(Directions):
Set down, please, without alteration, the lines of the entries below from the first through the one containing "Viewport: 1447px width, 840px height.".

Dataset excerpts
__________
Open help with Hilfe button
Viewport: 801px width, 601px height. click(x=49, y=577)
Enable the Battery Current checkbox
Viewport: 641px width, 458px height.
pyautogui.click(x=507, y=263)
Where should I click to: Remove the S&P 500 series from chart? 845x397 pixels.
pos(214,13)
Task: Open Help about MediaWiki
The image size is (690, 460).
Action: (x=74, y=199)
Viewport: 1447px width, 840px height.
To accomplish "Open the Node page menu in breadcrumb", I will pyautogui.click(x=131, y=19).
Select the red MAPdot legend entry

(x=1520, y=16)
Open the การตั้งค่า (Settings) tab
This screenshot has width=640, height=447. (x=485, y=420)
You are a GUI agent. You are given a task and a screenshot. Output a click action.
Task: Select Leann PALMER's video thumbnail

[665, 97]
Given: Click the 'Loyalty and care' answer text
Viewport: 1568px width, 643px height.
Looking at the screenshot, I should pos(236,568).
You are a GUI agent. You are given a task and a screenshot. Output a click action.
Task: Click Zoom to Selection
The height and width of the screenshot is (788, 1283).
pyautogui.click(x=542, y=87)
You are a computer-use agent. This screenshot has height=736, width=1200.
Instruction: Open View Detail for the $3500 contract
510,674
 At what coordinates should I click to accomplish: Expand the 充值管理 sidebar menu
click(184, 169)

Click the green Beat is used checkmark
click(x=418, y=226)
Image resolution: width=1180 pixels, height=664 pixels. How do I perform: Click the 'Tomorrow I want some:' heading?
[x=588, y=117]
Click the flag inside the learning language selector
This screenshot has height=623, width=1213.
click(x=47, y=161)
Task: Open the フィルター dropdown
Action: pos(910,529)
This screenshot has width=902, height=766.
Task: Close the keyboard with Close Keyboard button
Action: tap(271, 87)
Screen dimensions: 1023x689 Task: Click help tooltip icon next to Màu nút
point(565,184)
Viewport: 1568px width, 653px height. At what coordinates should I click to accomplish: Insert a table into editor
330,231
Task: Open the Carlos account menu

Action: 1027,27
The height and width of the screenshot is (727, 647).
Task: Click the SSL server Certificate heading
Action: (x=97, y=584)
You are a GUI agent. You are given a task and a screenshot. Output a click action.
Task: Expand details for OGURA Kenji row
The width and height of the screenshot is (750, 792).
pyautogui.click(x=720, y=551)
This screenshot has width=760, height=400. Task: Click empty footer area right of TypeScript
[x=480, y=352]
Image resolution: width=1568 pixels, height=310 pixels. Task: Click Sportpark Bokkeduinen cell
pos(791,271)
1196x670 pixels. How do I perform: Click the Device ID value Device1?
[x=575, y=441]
__________
(Solution to the problem):
Open help with Hilfe button
Viewport: 801px width, 601px height. click(x=49, y=577)
Enable the Battery Current checkbox
Viewport: 641px width, 458px height.
pyautogui.click(x=507, y=263)
Where should I click to: Remove the S&P 500 series from chart? 845x397 pixels.
pos(214,13)
Task: Open Help about MediaWiki
The image size is (690, 460).
Action: (x=74, y=199)
Viewport: 1447px width, 840px height.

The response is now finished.